◆ **Verilen Metin**
Görüntülediğiniz mahkeme kararı henüz kesinleşmemiştir. Yararlı olması amacıyla eklenmiştir.
T.C. ANKARA BÖLGE ADLİYE MAHKEMESİ BAM 23. HUKUK DAİRESİ
T.C.
A N K A R A
B Ö L G E A D L İ Y E M A H K E M E S İ
23. H U K U K D A İ R E S İ
(İ S T İ N A F B A Ş V U R U S U N U N
E S A S T A N R E D D İ)
(D Ü Z E L T E R E K Y E N İ D E N
E S A S H A K K I N D A K A R A R)
ESAS NO : 2022/1063
KARAR NO : 2022/1474
T Ü R K M İ L L E T İ A D I N A
B Ö L G E A D L İ Y E M A H K E M E S İ K A R A R I
İNCELENEN KARARIN:
MAHKEMESİ : KAYSERİ 2. ASLİYE TİCARET MAHKEMESİ
TARİHİ : 18/01/2022
ESAS-KARAR NUMARASI : 2017/191 E.-2022/32 K.
DAVACILAR :
VEKİLLERİ :
DAVALILAR :
VEKİLİ :
Davacılar …, …, … ve … vekili tarafından, yukarıda belirtilen karara karşı istinaf yasa yoluna başvurulması üzerine, 6100 sayılı Hukuk Muhakemeleri Kanunu’nun (HMK m.) 352. maddesi uyarınca, yapılan ön inceleme sonucu, eksiklik bulunmadığı anlaşıldığından inceleme aşamasına geçildi. İncelemenin dosya üzerinde yapılmasına karar verildikten sonra, dosya incelendi.

◆ **Sağlanan Bilgiler**
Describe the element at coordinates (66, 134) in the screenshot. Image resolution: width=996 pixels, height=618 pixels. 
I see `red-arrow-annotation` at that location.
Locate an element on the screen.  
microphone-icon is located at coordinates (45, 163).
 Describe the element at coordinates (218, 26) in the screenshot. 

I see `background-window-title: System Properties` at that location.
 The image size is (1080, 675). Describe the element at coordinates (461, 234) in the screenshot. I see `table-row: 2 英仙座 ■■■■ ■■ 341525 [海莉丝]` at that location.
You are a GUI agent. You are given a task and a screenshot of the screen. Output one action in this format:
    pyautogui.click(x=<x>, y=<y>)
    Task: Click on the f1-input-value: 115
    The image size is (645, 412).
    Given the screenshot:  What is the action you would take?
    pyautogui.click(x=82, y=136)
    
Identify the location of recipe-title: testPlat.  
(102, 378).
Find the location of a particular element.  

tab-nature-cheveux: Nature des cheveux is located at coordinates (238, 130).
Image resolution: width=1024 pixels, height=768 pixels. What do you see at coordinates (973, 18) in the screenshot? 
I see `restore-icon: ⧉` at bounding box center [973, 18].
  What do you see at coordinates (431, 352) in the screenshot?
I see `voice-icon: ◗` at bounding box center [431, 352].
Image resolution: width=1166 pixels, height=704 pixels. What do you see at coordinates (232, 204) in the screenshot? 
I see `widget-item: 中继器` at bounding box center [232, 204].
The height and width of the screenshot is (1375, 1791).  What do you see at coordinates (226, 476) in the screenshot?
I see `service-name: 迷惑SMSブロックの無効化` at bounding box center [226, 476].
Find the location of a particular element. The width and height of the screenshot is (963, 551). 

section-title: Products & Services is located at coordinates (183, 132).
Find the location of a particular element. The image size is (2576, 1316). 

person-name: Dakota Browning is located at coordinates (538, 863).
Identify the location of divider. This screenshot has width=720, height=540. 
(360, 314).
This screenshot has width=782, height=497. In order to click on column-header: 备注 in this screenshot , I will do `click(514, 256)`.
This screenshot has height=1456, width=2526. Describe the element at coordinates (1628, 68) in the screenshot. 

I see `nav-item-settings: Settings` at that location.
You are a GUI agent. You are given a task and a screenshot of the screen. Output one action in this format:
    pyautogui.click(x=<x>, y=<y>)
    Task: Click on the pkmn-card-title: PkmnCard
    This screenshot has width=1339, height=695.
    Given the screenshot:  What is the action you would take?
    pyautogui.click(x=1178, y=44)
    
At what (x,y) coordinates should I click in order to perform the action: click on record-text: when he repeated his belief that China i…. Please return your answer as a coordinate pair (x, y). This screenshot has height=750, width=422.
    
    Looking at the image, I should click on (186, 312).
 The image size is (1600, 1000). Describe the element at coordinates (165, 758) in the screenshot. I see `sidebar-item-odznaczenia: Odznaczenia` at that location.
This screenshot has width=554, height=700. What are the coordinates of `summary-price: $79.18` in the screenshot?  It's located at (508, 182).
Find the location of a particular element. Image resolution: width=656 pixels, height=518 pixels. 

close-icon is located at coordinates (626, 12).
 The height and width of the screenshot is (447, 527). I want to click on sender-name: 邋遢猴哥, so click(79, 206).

◆ **Yapılacak İşler**
1. Mahkeme kararında "T.C. ANKARA BÖLGE" ile başlayıp "A K A R A R)" sözcüklerine kadar süren bölümü hiç değiştirmeden yazın.
2. Mahkeme kararına göre istinaf incelemesine konu olan kararı hangi mahkeme vermiştir?
3. Mahkeme kararında "İNCELENEN KARARIN:" başlığı altında verilen bilgilerin hepsini, değerleriyle birlikte sıralayın.
Kayıtlar mahkeme kararıyla ilgili değildir.

◆ **Yanıt Listesi**
1.
T.C. ANKARA BÖLGE ADLİYE MAHKEMESİ BAM 23. HUKUK DAİRESİ
T.C.
A N K A R A
B Ö L G E A D L İ Y E M A H K E M E S İ
23. H U K U K D A İ R E S İ
(İ S T İ N A F B A Ş V U R U S U N U N
E S A S T A N R E D D İ)
(D Ü Z E L T E R E K Y E N İ D E N
E S A S H A K K I N D A K A R A R)

2. Kayseri 2. Asliye Ticaret Mahkemesi

3.
- Mahkemesi: Kayseri 2. Asliye Ticaret Mahkemesi
- Tarihi: 18/01/2022
- Esas-karar numarası: 2017/191 E.-2022/32 K.